I think you do a fucking fab job with all of your responsibilities and I for one would feel a lot less involved in my own camlife if this forum didn't exist (and many thanks to Fluff aka KarmelKiss for telling me about it in the first place). So, give yourself a large pat on the back Amber because you definitely deserve it and a whole lot more. I think you're ace :-D (and i shall be sending dog poo bombs to anyone who says otherwise)


couldn't say this any better!
 
I think the position you find yourself in is uniquely difficult because, unlike the non-models here, you are your business. If I worked for say, Bank of America and someone said something negative about BofA or choose to do business with Citibank instead I wouldn't take it personally. But if I was the sole proprietor of a business whose product I was very proud of and whose customer base I was very in touch with and valued a great deal, then someone being negative about me or my customers constitutes a personal insult. That can't be an easy situation to be in, especially when you are the product/service. (I say this not in attempt to objectify you as a person, simply to try and frame the conversation in the context of a person trying to make a living running her own small business.)
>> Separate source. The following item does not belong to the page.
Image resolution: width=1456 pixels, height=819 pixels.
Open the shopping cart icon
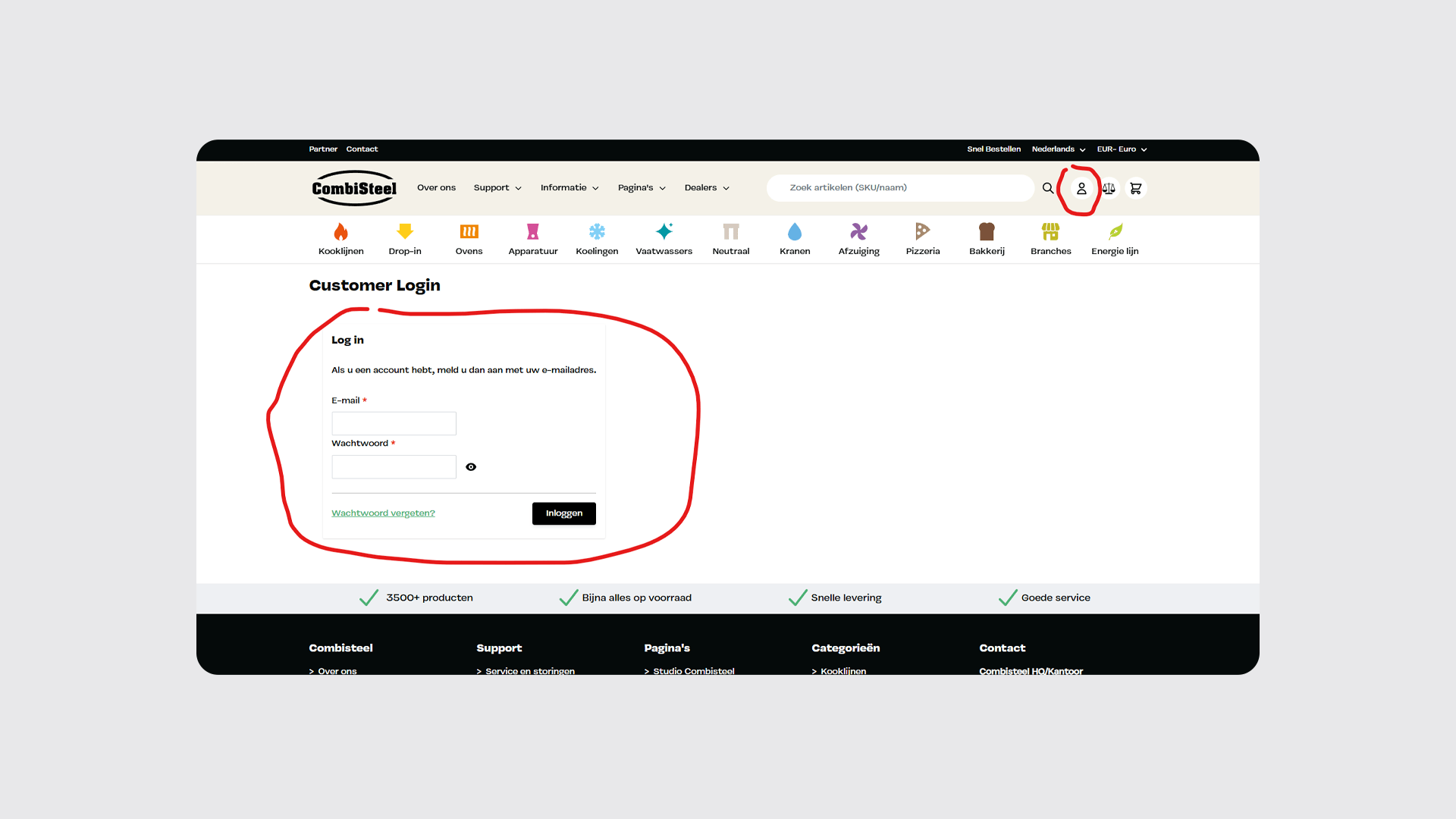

I think what further complicates matters for your line of work is that it is difficult to monetize what you do. There's obviously a few dozen people willing to throw tokens your way out of say, solidarity, but I'd have to figure the reason most of the tokens that come your way do so is because people are paying for something. That something is going to differ on a person by person basis, be it a perceived emotion connection or an oil show in group. The bottom line is, for most of your customers, you're trying to convert emotions (ranging from sympathy to lust) into tokens and that ain't easy. Moreover, it's an emotional investment on your part and if it doesn't pay off, well, I'd be pissed too.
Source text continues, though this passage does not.